DESCRIPTION OF THE TASK>
Each line of the data below that holds the word "options" is to be reported in full.

EXTRACTED ENTRIES>
=== Begin Enclosure ===
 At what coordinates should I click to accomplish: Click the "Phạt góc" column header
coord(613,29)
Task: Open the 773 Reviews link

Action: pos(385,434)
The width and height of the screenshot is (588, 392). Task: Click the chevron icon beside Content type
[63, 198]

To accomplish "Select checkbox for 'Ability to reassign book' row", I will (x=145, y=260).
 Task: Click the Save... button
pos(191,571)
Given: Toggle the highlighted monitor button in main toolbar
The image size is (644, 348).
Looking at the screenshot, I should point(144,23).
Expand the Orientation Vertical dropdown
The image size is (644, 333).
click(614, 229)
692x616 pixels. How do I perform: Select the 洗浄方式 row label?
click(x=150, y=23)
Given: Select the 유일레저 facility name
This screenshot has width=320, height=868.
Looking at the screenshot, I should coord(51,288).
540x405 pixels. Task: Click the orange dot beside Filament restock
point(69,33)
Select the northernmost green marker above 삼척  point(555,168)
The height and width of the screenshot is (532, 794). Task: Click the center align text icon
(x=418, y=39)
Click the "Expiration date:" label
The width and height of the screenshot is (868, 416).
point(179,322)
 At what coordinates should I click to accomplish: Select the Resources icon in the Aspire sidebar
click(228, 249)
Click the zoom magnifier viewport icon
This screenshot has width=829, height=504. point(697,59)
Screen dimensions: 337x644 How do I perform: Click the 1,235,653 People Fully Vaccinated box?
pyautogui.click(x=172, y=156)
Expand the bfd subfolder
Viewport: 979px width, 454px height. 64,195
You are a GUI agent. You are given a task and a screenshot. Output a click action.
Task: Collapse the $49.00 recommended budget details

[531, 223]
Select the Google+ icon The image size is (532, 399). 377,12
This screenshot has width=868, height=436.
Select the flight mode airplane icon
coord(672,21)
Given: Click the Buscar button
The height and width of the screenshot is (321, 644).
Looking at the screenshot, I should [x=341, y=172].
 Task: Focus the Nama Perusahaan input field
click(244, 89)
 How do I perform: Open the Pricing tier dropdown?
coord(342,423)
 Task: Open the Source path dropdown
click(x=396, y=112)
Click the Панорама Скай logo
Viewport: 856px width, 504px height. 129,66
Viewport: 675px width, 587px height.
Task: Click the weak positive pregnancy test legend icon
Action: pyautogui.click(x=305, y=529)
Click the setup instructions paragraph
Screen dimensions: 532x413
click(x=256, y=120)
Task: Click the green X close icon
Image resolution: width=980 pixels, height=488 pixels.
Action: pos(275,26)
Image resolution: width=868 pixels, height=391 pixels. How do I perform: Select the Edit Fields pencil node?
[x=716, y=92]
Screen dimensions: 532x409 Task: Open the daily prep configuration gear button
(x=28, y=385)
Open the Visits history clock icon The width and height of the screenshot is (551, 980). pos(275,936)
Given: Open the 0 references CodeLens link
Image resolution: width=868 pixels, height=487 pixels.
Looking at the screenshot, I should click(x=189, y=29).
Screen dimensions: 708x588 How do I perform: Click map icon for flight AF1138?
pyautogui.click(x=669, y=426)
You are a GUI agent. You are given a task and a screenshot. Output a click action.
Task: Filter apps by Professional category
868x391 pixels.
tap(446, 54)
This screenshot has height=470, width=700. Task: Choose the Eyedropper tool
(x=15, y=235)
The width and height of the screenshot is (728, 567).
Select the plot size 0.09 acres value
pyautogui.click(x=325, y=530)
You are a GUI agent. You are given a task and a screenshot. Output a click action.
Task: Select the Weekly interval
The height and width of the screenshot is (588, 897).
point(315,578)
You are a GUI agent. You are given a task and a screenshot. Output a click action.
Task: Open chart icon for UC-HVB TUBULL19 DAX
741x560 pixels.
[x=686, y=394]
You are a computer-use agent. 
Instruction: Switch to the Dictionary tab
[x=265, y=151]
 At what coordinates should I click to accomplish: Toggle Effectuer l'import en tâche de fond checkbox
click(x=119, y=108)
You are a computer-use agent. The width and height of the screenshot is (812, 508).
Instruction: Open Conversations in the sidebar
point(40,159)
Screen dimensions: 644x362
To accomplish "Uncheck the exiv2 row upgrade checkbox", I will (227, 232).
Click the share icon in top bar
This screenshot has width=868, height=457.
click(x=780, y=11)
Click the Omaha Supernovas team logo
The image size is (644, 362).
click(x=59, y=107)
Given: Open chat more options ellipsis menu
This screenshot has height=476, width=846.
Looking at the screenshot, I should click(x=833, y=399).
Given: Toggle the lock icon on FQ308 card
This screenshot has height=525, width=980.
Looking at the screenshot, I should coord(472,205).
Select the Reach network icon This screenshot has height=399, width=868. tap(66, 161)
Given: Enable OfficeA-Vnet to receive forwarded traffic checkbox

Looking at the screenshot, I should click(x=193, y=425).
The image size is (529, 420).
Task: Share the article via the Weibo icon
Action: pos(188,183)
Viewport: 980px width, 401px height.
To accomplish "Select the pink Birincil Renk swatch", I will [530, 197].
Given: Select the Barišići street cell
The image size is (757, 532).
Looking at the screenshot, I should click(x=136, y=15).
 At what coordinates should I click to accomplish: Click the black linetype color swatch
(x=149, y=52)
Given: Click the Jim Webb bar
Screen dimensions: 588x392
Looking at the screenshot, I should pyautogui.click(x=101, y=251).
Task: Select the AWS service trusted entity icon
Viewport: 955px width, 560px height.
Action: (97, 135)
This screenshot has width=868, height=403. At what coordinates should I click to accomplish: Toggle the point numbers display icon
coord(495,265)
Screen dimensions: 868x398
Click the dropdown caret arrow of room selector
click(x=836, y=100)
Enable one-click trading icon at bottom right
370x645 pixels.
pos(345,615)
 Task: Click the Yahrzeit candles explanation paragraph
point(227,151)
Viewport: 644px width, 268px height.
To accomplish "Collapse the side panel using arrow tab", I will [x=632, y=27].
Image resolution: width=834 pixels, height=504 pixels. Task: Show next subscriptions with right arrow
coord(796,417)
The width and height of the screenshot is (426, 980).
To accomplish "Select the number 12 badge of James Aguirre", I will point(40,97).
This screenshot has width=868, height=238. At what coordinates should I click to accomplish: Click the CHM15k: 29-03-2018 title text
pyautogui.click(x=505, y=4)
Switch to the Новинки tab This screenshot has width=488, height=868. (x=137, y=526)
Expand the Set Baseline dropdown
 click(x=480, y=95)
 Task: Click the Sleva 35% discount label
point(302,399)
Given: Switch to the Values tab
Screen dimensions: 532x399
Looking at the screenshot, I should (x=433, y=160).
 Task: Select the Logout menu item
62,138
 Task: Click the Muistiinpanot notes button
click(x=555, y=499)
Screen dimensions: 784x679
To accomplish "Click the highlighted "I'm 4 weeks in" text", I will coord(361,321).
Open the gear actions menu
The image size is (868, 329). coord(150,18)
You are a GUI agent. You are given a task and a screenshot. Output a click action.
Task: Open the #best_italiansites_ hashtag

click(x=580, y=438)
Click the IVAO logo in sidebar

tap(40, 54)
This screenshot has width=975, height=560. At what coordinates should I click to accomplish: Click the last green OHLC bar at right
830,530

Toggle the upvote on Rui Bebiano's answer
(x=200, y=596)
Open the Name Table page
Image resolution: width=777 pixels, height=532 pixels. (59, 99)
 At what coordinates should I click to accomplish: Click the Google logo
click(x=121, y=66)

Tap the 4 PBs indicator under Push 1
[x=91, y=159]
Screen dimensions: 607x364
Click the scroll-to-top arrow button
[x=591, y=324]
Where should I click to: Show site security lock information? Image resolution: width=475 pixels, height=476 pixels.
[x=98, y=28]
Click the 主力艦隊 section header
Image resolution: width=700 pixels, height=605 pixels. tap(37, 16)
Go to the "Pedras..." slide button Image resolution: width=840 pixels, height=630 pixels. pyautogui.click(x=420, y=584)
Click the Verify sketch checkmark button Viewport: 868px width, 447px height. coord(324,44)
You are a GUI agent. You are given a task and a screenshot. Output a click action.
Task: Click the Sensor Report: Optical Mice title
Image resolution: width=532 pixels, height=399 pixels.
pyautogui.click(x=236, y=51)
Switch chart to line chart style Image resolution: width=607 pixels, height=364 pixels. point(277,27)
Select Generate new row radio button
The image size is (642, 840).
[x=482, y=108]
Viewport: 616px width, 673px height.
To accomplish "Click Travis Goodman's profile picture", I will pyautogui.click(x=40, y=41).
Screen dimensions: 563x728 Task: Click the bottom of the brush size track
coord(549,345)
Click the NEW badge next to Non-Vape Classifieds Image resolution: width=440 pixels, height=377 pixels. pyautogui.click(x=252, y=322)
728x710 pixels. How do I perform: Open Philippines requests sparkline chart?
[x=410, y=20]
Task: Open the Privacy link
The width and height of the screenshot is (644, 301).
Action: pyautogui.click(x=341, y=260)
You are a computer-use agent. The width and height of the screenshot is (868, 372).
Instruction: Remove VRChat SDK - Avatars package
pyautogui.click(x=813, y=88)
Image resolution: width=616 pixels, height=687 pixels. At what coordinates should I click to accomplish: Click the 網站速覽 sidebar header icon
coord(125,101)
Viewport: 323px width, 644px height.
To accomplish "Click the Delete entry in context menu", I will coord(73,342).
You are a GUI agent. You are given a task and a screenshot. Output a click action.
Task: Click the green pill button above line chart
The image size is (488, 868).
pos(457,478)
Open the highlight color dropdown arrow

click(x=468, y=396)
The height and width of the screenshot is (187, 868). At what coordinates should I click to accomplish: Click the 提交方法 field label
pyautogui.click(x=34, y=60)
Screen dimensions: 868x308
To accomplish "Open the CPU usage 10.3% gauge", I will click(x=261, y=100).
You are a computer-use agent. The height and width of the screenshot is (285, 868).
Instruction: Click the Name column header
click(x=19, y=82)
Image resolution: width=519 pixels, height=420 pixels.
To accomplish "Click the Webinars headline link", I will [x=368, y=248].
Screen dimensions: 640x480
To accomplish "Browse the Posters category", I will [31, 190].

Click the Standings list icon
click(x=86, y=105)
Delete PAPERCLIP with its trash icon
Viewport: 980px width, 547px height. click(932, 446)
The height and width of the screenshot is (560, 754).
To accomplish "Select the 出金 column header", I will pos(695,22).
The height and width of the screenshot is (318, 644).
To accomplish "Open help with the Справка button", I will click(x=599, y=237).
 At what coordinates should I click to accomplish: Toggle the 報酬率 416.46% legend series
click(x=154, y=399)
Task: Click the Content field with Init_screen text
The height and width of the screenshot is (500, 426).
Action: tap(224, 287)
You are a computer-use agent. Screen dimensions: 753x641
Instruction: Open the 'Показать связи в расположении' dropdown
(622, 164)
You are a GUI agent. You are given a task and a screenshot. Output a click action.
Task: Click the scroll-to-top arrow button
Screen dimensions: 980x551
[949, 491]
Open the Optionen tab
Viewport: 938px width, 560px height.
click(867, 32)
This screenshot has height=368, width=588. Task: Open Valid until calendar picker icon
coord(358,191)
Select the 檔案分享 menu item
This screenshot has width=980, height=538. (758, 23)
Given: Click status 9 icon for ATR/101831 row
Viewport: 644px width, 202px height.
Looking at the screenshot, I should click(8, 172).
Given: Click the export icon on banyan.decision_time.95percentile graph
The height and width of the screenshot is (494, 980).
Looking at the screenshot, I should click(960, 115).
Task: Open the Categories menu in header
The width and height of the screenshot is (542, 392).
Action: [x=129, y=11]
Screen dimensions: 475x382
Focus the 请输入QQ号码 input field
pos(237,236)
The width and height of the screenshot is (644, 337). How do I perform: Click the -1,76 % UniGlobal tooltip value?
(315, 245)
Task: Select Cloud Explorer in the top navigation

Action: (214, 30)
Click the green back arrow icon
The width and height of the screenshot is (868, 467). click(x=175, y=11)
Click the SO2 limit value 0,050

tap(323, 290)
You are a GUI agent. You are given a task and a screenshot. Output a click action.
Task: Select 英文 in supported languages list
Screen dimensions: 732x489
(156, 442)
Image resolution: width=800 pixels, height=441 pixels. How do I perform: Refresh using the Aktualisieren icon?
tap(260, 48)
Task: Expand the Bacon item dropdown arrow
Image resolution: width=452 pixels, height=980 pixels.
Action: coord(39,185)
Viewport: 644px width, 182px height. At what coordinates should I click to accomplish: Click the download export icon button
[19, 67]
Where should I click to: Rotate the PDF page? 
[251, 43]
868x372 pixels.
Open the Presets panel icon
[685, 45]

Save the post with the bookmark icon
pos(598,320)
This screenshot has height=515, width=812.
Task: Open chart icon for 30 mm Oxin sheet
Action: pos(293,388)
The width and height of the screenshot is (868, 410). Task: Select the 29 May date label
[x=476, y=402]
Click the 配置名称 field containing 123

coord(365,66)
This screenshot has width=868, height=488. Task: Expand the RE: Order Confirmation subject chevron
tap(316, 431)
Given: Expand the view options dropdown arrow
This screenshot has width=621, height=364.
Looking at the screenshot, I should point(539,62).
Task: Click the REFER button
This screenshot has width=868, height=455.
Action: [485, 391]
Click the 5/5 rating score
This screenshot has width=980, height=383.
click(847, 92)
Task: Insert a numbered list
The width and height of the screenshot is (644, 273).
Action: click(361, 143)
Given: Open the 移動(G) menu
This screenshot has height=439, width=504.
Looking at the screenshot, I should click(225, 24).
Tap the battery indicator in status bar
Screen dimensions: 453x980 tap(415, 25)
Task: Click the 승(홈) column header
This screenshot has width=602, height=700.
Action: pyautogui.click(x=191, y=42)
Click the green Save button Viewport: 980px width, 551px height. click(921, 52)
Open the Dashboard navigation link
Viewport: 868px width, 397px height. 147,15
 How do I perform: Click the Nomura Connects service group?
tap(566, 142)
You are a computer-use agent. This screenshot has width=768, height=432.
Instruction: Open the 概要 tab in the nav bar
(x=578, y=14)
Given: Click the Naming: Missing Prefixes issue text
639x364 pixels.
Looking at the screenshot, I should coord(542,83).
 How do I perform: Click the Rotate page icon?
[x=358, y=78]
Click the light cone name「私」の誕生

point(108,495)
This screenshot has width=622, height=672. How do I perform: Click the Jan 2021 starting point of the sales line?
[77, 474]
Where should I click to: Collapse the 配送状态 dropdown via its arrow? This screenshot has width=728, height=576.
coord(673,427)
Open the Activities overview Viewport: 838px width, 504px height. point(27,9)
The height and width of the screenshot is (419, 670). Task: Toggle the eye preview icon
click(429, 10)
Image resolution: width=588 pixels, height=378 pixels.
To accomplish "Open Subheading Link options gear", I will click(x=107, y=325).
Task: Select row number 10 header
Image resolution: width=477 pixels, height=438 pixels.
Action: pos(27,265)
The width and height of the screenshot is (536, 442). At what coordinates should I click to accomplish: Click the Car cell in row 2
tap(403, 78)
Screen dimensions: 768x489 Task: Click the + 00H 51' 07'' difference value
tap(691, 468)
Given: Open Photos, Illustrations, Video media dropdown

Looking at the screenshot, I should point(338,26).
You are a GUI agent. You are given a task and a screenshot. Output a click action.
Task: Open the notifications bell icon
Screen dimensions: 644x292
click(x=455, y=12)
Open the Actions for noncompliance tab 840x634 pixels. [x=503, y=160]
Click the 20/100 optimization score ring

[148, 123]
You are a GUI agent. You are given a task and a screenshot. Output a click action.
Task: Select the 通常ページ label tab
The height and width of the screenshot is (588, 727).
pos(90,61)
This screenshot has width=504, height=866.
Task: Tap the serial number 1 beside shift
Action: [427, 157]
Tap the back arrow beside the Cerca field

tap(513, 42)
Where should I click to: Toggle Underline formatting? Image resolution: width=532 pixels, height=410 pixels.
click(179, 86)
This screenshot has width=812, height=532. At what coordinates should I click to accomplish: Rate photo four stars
=== End Enclosure ===
EXERCISE RESPONSE>
Given: Open chat more options ellipsis menu
Given: Expand the view options dropdown arrow
To accomplish "Open Subheading Link options gear", I will click(x=107, y=325).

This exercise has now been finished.